WORK ORDER 1
Copy word for word everything in the Avowed review from "I really loved" down to "recited to you.".
WORK ORDER 2
In the Avowed review, which book do the ancestral memory segments call to mind?
WORK ORDER 3
Write the next part of the Avowed review, starting right after its final sentence.

PROVIDED TEXT
§

Avowed’s facial mushrooms hide a fantasy romp that’s well worth your time: disagree and my arquebus awaits
While I’m not going to argue that Obsidian’s fantasy RPG matches the depth of the genre’s topline measuring sticks, your Baldur’s Gates, your Witchers, your New Vegases, it did provide me a good time in 2025. I found the world of Eora – with its mushrooms, sprawling coastlines, dense forests, arid deserts, and more mushrooms – colourful and varied enough to whet my appetite for exploration. Combat was satisfying enough that I looked forward to each opportunity to whip out my trusty blunderbuss and characters were engaging enough that hanging out with them in camp was a pleasant way to while away evenings.
Putting together a build that wasn’t just fun to play, but unique enough to inform a quirky extra layer to my roleplaying was as easy as slipping into a warm bath. The choices, at least those you make through dialogue, have enough weight to their consequences that they feel satisfying. The fates of multiple cities lie in your hands, and especially in the case of Fior mes Iverno, saving them takes a bit of exploration. There are also a good smattering of different endings to match whatever complex identity you’ve forged for your Aedryan envoy.
The main quest, which sees you trying to unite nations and save the mushroom-festooned land of Eora from a spreading disease, can be a straight-faced fantasy affair at times, but Obsidian’s humour flashes through in the sidequests. I ended one, in which I was charged with clearing a lady’s cabin of reptilian beasties, by instead convincing her to adopt one as a roommate. Another saw me running around with a zombie-attracting meteorite. There were also more poignant adventures, such as retrieving a leviathan’s heart for a dying warrior. I’ll also always appreciate an RPG that lets me be a dick with a dialogue option – a path Obsidian always wholly support.
I really loved the little segments in which your character recalls some ancient memories of locations in years gone by, which they can tap into via their Godlike powers. These reminded me of the sorts of evocative micro-fiction or poetic passages you find in books like Italo Calvino’s Invisible Cities. In this case, tales of your character’s long-forgotten ancestors and how they shaped the location you’re looking out over. Ephemeral visions of an enigmatic past, conveyed through artwork that evokes ancient tapestries or scrolls and manipulated by the dialogue choices you make as their tale is recited to you.

§

DATA SUPPLIED
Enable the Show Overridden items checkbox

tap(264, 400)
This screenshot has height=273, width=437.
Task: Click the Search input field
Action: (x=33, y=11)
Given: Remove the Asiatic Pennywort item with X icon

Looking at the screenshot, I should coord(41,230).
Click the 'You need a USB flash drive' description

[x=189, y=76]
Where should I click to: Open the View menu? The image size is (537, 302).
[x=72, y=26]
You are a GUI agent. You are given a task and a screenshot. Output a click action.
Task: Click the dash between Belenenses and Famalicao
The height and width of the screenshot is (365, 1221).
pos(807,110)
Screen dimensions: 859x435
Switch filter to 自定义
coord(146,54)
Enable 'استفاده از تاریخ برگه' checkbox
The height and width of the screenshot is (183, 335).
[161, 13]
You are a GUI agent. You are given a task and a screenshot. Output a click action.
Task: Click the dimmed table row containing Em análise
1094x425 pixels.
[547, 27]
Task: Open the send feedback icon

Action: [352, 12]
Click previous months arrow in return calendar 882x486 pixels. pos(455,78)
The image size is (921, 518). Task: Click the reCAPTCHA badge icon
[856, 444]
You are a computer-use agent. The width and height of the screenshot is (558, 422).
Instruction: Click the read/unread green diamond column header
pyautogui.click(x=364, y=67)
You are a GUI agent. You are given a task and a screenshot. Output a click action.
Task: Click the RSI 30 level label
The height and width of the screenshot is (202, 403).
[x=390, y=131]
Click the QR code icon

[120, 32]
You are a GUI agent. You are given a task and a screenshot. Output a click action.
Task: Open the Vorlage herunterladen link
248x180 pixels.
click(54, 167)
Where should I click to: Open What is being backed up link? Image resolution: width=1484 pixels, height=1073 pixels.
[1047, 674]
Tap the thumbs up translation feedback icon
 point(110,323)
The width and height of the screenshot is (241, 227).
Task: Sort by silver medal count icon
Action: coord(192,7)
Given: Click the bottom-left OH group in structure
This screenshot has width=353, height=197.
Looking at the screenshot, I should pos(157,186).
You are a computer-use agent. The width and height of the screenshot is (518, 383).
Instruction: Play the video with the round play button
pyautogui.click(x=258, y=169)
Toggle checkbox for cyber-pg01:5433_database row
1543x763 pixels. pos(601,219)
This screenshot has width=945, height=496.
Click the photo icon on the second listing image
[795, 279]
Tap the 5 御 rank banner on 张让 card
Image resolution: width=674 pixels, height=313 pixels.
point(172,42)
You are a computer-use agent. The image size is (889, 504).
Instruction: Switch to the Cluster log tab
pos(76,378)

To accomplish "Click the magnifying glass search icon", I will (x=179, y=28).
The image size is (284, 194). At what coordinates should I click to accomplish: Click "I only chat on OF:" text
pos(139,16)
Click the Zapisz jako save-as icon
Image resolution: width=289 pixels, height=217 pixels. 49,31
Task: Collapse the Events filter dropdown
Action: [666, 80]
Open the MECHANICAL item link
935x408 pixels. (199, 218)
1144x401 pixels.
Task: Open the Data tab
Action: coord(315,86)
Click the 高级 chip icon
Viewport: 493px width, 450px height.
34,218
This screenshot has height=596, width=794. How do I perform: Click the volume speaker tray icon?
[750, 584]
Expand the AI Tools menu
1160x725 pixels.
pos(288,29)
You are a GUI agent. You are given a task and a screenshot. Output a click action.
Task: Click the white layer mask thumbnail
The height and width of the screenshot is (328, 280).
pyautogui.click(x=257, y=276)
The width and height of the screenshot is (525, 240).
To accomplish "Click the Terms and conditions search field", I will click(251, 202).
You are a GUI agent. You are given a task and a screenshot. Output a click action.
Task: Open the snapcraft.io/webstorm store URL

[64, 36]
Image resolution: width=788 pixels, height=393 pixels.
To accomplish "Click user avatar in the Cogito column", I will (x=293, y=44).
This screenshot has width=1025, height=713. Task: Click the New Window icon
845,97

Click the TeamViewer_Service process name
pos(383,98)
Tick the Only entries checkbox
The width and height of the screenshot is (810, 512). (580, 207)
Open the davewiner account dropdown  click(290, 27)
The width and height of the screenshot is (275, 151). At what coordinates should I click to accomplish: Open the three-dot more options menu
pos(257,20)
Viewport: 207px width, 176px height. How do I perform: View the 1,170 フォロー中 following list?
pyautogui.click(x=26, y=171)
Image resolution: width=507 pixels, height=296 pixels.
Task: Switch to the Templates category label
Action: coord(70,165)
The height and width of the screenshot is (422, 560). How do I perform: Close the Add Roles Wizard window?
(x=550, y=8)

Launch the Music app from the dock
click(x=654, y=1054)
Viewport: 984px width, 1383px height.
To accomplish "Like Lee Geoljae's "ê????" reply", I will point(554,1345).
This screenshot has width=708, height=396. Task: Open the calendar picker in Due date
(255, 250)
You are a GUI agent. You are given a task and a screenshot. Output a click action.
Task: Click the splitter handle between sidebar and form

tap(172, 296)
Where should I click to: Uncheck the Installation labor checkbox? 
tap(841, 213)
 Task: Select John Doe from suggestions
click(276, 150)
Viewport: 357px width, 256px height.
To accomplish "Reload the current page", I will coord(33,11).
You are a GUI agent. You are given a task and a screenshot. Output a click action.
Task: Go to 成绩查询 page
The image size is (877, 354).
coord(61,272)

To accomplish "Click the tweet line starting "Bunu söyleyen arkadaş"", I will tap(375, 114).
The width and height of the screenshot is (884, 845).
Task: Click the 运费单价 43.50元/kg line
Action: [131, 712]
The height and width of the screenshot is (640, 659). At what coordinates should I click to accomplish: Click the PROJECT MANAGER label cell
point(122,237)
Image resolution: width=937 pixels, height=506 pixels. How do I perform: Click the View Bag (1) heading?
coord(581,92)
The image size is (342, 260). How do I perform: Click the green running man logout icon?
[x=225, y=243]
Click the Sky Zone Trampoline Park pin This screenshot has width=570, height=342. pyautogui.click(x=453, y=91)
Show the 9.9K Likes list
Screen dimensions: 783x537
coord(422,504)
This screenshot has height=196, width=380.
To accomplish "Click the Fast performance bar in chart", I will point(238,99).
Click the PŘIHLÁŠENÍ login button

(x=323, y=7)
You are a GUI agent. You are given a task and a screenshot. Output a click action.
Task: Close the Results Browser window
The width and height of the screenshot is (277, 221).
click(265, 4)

§

RESPONSE 1
I really loved the little segments in which your character recalls some ancient memories of locations in years gone by, which they can tap into via their Godlike powers. These reminded me of the sorts of evocative micro-fiction or poetic passages you find in books like Italo Calvino’s Invisible Cities. In this case, tales of your character’s long-forgotten ancestors and how they shaped the location you’re looking out over. Ephemeral visions of an enigmatic past, conveyed through artwork that evokes ancient tapestries or scrolls and manipulated by the dialogue choices you make as their tale is recited to you.

RESPONSE 2
Italo Calvino's Invisible Cities.

RESPONSE 3
Avowed’s at its best when it embraces the awe-inspiring, fantastical potential of fantasy and tells grandiose tales of eras and people long forgotten. It’s a game which doesn’t reinvent the wheel or redefine the genre, but it doesn’t need to do that to offer you a thoroughly enthralling month or so of adventuring.
Jeremy: Avowed is a contentious game in the Treehouse. Nic (RPS in peace) thought it was kind of meh, while I enjoyed it. I still like it, mostly because it offers such an interesting environmental-focused plot. Avowed takes its Pillars of Eternity setting of Eora and places the focus clearly on one island that’s suffering from a virus which turns people into walking plant husks. Without giving too much away, said virus is related to the colonisation of the island and the threat of ever-looming imperialism, and you could draw many parallels here to climate change and the plights faced by indigenous peoples across the world.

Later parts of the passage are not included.